Phenoxyethanol, also known as Ethylene Glycol Monophenyl Ether, is a glycol ether and bactericide (that functions as a disinfectant, antiseptic or antibiotic) that is primarily used as a preservative in cosmetics and beauty products. It is used as a preservative in vaccines. Phenoxyethanol is included in topical antiseptic solutions, like octenisept used for the treatment of traumatic, acute, chronic, surgical and burn wounds, the treatment of bacterial vaginosis, acne lesions and as the mucous membrane antiseptic.
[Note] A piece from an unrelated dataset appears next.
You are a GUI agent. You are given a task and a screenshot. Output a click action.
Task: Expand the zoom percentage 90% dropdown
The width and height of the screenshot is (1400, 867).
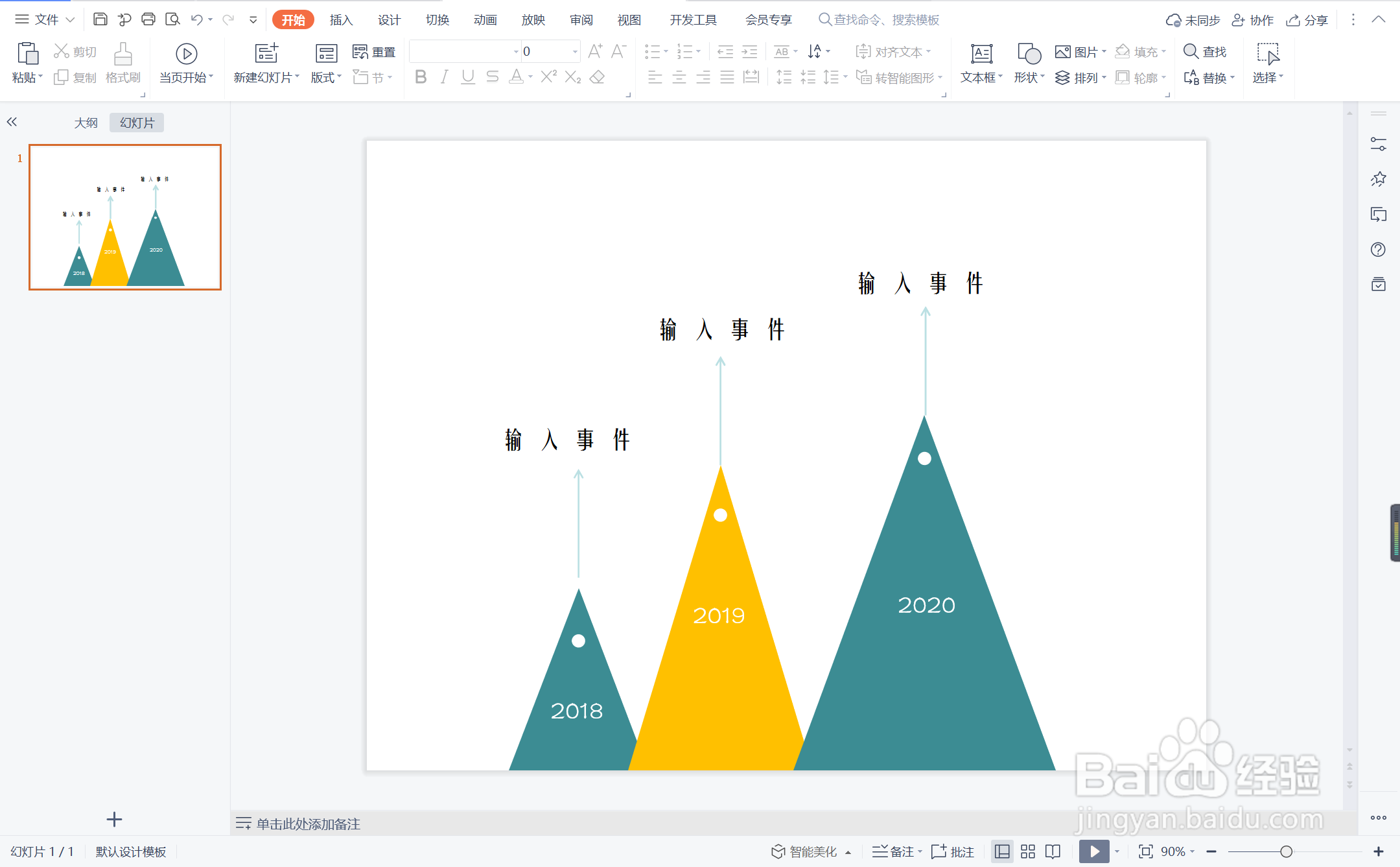click(x=1192, y=851)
Borneol, a monoterpenoid alcohol, is a component of many essential oils. Barneol occurs in nature as a single enantiomer (d- or l-, depending on the oil type) or, less frequently, as the racemate. Several studies have proved the effectiveness of borneol. In Chinese medicines borneol has been used in relieving symptoms of anxiety, fatigue and insomnia; inducing anesthesia and analgesia to alleviate abdominal pain, wounds and burns; relieving rheumatic pain, hemorrhoids, skin diseases and ulcerations of the mouth, ears, eyes or nose; to treat sore throats and skin infections, and is mainly used to treat cardiovascular and cerebrovascular diseases. Borneol has a significant therapeutic effect on neuralgia. This compound is considered a GRAS approved by the FDA as food flavor. Additionally, borneol is a fragrance ingredient. GABAA, TRPV3, TRPM8 and TRPA1 have been identified as the molecular targets of borneol.
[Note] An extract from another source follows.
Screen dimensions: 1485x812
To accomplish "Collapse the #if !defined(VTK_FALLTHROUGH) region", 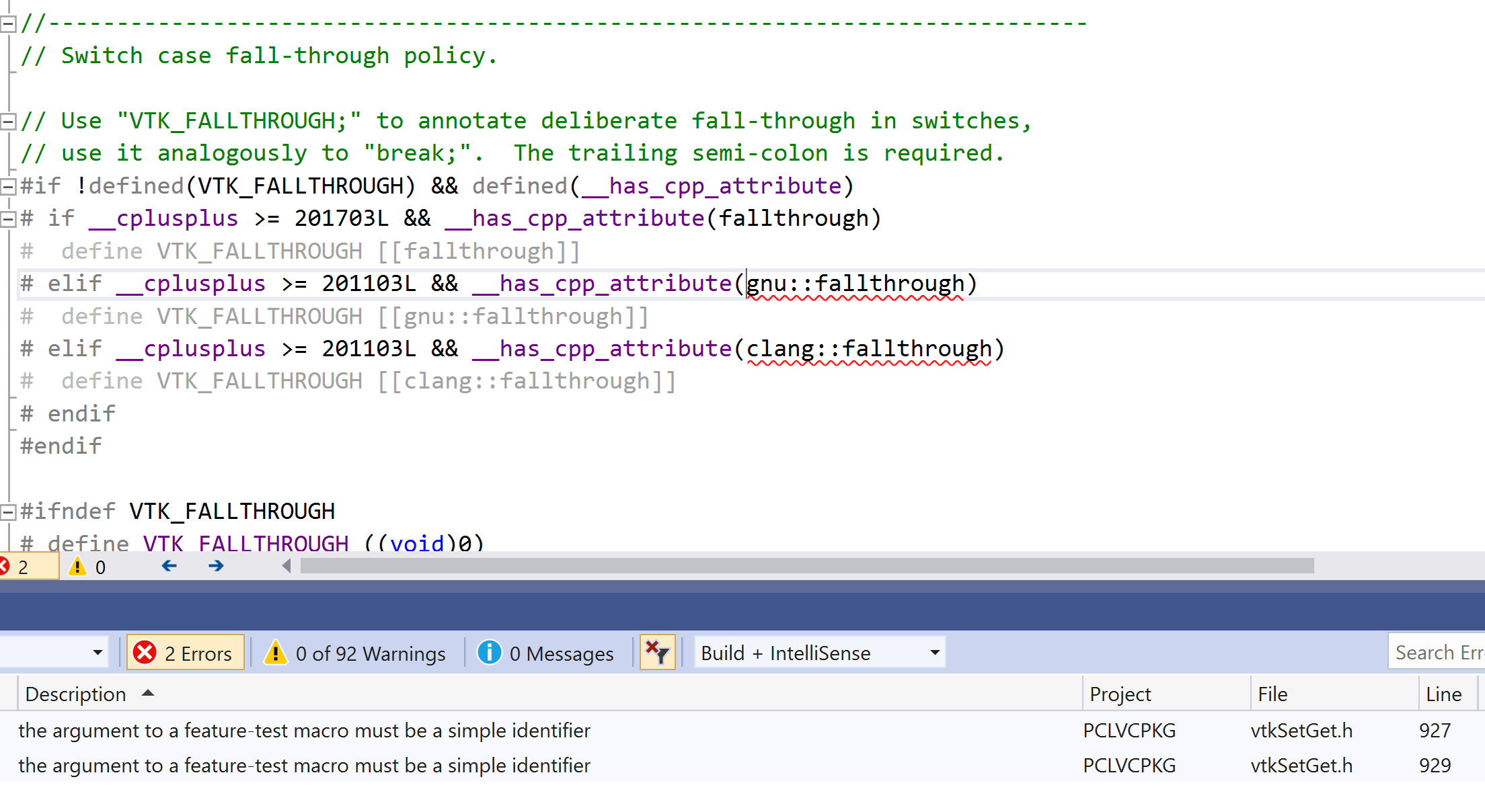I will pyautogui.click(x=8, y=186).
Nitenpyram is a neonicotinoid, a neurotoxin that blocks neural messages and used in agriculture and veterinary medicine to kill external parasites of pets. Imidacloprid act as agonists at the insect nicotinic acetylcholine receptor (nAChR). The botanical insecticide nicotine acts at the same target without the neonicotinoid level of effectiveness or safety. Fundamental differences between the nAChRs of insects and mammals confer remarkable selectivity for the neonicotinoids. Whereas ionized nicotine binds at an anionic subsite in the mammalian nAChR, the negatively tipped ("magic" nitro or cyano) neonicotinoids interact with a proposed unique subsite consisting of cationic amino acid residue(s) in the insect nAChR. Nitenpyram was introduced into the United States in 1994 as a veterinary flea control treatment, structural pest and crop insecticide, and seed treatment. It has been used orally in dogs, cats, and some wildlife species for over 10 years. After ingestion, it begins killing adult fleas within 30 minutes, and effects continue for up to 48 hours. Though nitenpyram is used to kill adult fleas quickly on an infected animal, it does not kill insect eggs and has no long-term activity. Thus, it is not effective as a long-term flea preventative; however, it can be repeatedly applied over the course of several days to eradicate a single instance of infestation. Nitenpyram can be combined with a longer-term flea preventative like fipronil or lufenuron to prevent reinfestation. Neonicotinoids for veterinary use are considered to have a low order of toxicity for domestic animals and there are no reports of nitenpyram intoxication.

Flavone belongs to the class of organic compounds known as flavones. Flavones are mainly found in cereals and herbs. Flavone is a less potent inhibitor of CYP1A1 than CYP1A2. Flavone inhibited the estrogen action without binding to the estrogen receptor by acting as a competitive agonist for aryl hydrocarbon receptor. This naturally occurring flavone was shown to be an effective inducer of benzpyrene hydroxylase in human liver microsomes in in vitro assays, and the inducing effect of the flavone was concentration-dependent.